**What this task involves**
Skip the images and return the records below exactly.

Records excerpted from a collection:
>>>>>
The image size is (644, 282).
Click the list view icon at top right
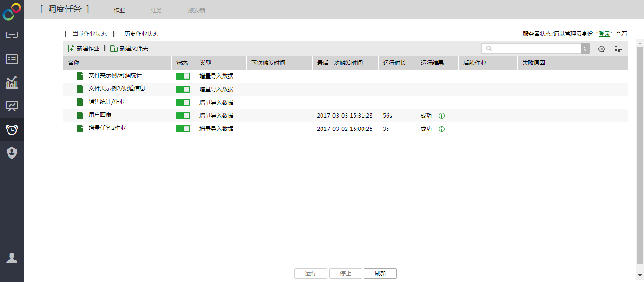coord(619,48)
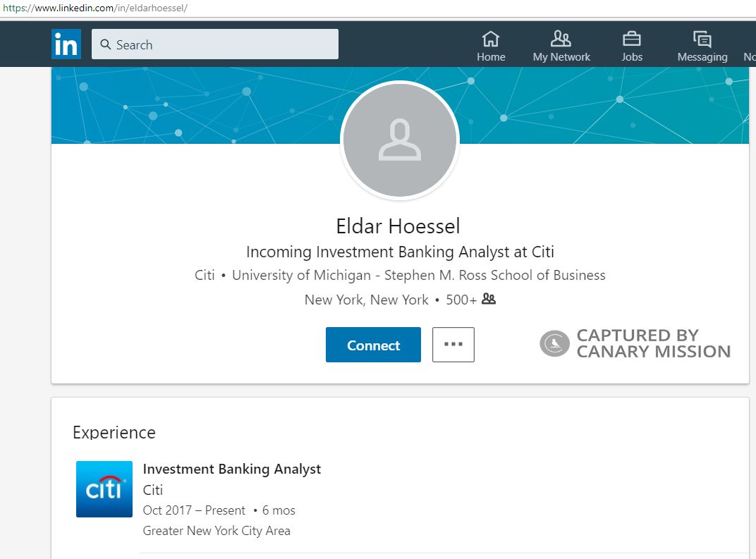Open the University of Michigan Ross School link
Screen dimensions: 756x559
tap(418, 275)
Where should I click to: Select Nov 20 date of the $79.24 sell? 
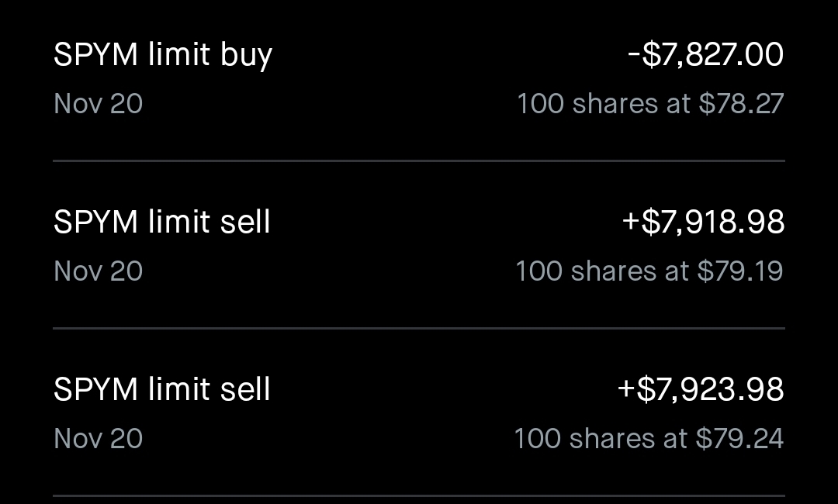coord(99,439)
<<<<<
**Your response**
The image size is (644, 282).
Click the list view icon at top right
coord(619,48)
Open the University of Michigan Ross School link
Screen dimensions: 756x559
tap(418, 275)
Where should I click to: Select Nov 20 date of the $79.24 sell? 
coord(99,439)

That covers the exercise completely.